Let $x \in A$ and $y \in B$, where $A, B \subseteq \mathbb C$. Should then \begin{equation} \sup_{x\in A, y \in B} \lvert x + y \rvert \leq \sup_{x\in A} |x| + \sup_{y\in B} |y|? \end{equation}
I'm sruggling with this idea a bit, since it's been a few years since I took an analysis class and I spent the entire last school year studying math teacher "stuff", which only included high school level math at most.

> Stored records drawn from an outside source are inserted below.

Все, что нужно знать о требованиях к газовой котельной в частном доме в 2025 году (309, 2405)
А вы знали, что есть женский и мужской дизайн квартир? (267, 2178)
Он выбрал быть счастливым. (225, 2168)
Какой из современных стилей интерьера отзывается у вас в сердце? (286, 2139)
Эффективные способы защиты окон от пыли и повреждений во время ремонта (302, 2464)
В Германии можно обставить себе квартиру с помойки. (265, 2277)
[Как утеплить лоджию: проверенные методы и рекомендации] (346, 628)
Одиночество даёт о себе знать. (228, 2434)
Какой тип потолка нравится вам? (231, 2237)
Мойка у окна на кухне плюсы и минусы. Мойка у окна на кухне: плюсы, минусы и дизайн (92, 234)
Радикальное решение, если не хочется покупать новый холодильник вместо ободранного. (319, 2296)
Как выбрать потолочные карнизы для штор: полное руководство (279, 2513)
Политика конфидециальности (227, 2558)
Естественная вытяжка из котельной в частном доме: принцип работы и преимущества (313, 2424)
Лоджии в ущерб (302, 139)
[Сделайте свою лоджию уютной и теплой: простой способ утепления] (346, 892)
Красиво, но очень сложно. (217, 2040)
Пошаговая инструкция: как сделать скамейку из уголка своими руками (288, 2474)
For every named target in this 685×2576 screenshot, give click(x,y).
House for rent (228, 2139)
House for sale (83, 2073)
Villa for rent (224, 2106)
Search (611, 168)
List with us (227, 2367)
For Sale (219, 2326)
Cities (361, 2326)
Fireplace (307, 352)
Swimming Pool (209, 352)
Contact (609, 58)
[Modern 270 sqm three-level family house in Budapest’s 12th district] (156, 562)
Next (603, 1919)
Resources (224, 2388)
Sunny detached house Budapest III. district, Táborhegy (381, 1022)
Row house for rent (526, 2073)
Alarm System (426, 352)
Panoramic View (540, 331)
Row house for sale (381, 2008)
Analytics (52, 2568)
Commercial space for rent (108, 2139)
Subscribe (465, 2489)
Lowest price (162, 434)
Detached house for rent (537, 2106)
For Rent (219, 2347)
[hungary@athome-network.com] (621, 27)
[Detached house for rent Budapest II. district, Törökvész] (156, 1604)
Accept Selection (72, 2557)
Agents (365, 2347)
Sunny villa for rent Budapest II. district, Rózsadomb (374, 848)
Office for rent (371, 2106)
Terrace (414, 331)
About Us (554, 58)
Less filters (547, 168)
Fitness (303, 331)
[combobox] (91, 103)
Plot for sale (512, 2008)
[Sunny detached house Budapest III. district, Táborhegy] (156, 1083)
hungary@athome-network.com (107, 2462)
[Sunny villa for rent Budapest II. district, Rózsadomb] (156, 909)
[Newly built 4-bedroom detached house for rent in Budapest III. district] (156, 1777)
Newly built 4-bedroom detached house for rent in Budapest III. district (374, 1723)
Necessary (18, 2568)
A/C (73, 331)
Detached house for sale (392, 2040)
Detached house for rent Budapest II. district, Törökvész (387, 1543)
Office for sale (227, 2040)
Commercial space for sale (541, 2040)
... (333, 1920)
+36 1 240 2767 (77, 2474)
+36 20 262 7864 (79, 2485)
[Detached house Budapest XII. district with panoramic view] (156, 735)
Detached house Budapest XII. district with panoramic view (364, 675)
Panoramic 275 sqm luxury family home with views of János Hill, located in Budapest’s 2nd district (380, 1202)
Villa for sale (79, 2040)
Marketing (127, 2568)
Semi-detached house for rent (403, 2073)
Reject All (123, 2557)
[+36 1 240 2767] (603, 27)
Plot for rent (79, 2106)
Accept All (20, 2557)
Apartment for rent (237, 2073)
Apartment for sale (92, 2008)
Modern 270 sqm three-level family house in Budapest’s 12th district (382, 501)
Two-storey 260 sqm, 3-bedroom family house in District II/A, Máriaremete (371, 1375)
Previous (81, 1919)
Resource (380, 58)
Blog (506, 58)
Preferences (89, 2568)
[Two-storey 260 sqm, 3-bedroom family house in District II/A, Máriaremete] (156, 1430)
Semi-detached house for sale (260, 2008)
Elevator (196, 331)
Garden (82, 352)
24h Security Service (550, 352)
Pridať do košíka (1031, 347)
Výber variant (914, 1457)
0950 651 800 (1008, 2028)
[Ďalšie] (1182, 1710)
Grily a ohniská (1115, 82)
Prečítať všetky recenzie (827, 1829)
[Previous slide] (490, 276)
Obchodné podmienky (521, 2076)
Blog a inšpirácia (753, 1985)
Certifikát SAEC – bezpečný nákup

This seems trivial, if I'm allowed to use the triangle inequality for complex moduli, but there is always some catch that I miss with these. I know that $s_A = \sup_{x\in A} |x| \geq |x|$ for all $x \in A$ and a similar claim holds for all $y \in B$: $s_B = \sup_{y\in B} |y| \geq |y|$ for all $y \in B$. With the lower bound, $s_C = \sup_{x\in A, y \in B} \lvert x + y \rvert \geq |x + y|$ for all $x \in A$ and $y \in B$.
Since the triangle inequality holds for every $x, y \in \mathbb C$, it should then hold for arbitrary subsets of the complex plane, and especially for the suprema of the moduli. I am surely missing something here, but what is it? How can I make this more rigorous?
If $x \in A$ and $y \in B$ then $|x+y| \leq |x|+|y| \leq s_A+s_B$. Taking sup over $x$ and $y$ we see that $\sup_{x \in A, y \in B} |x+y| \leq s_A+s_B$.